Happy Birthday Sweetheart!  I'm sure the birthday parties in Heaven are incredible :-)

We all miss you and love you so much.

xxoo Mom

Sunday, October 23, 2011

A sad anniversary..

It's amazing what the human heart can go through and still remain intact. 

14 years ago today, 2 of my children, Travis and Erin, were in a car accident just 5 miles from our home.

Travis walked away from the accident.  Erin did not.

The one thing that I always feared the most came true.  And it turns out no matter how fastidiously, and carefully, and obsessively you watch over your children, you can't protect them from everything.  

Suddenly, you are a member of this horrible club, made up of parents who have lost a child.  And you are sure that you won't make it through to the end of the week, because your heart is breaking and you can barely breath.  
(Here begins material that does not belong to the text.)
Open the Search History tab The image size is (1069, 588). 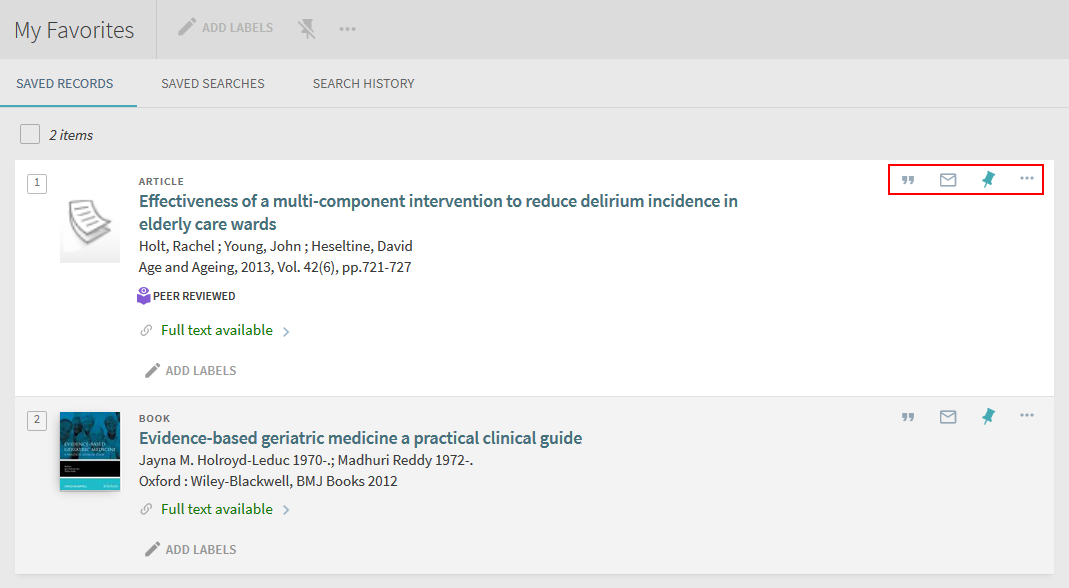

And the first year, it's as if you are underwater.  Things happen in your presence that you are barely aware of, because you are struggling to keep yourself from sobbing and melting into a senseless mess on the floor, every. single. day. 

And time goes on.

Suddenly, it's been 14 years since hearing the horrible news, and you realize that you are still in one piece.  Older, more compassionate, much more sensitive to other people's suffering, and so amazed at how resilient this old heart can be.

Erin, not a day goes by that I don't think of you, and look forward to seeing you again someday in heaven..
You are my first daughter, my precious Er-Bear, and you hold such a special place in my heart. 




Miss you SO MUCH!!!  Love you more than words can say.
xxoo Mom

P.S.  Keep an eye on your brothers and sisters- they need a Guardian Angel like you :-)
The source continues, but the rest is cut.